Salted caramel brownies are a sweet treat that dessert dreams are made of!
Nearly two years ago, when my blog was barely out of the embryonic stage, I posted a recipe that I absolutely adore for Salted Caramel Brownies. Back in the day, I really had absolutely no idea how to be a proper blogger, nor anything about food photography.
Random Comfortably Domestic Trivia: I took all photos posted on my blog in the first year with my Blackberry phone. I had no idea that photos could be composed or edited, or why that would matter.
What I do (and did) know is that I am passionate about my recipes, wanting to share them with anyone that will take the time to read them.

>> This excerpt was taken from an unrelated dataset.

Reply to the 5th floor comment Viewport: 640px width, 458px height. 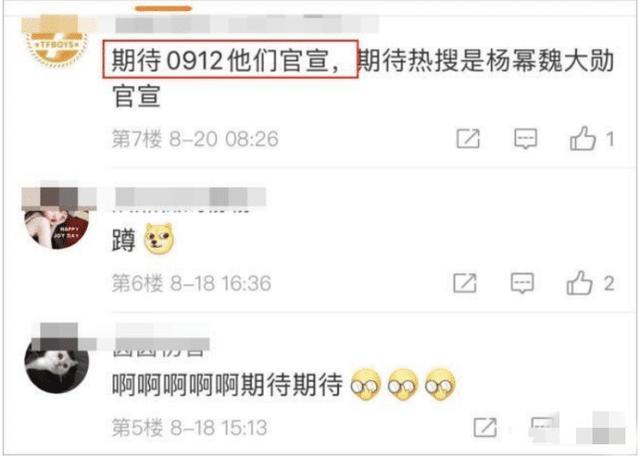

I’m a little more lucid on the matters of food photography today, but I still have a long, long way to go. I’ve made this particular recipe dozens of times since the initial appearance on the blog, and this weekend, I decided to re-shoot a few of the pictures. Just for kicks. Let’s take a peek and compare:
It’s not pretty, folks–dramatically over exposed, anemically unnatural coloring, with no composition at all. Blech!
From Blech! to Appetizing–softer, more natural lighting, movement of the caramel, better coloring. I’m getting there… 🙂
Since making these Salted Caramel Brownies again, I’m obsessing about them the way I did when I first posted the recipe–they are incredible!
The recipe has evolved, which is reflected in the printable. Seeing as the only people reading my blog at the time that the brownies were posted the first time were my parents and Bacon Slayer, I thought I would re-post it.
Thanks for walking down Memory Lane with me!
——————————————————————–
It’s been a baking kind of week at my house. I say that as if there is ever a non-baking kind of week. Which there isn’t. Ever. Baking makes my world go ’round. This week I made a Yankee Sheet Cake, 48 cupcakes (which I gave away), and these salted caramel brownies:
I think I hear angels singing. Do you see the caramel oozing down the side of the brownie? I read Pioneer Woman’s post about a box filled with a variety of pastries that she was given as a gift. By the way, is that not just the perfect gift? Nothing says I care like a big ol’ box of pastry goodness.
Among the gifted goodies was a salted caramel brownie. And I’ve been thinking about them (read: obsessed) ever since!
About brownies. And caramel. And salt.
I just had to take a crack at it. I have a recipe that I came up awhile back for a Super Fudgy Brownie, which I love. So I figured with a little tweaking, I could coax them into a base brownie to support the gooey caramel, while still keeping their dense, soft and fudge-like texture. I did it. And then I gave away most of them so as not to add too many of them to my waistline. They’ve gotten rave reviews! (The brownies, not my waistline.) They are the perfect blend of salty and sweet, gooey and fudgy.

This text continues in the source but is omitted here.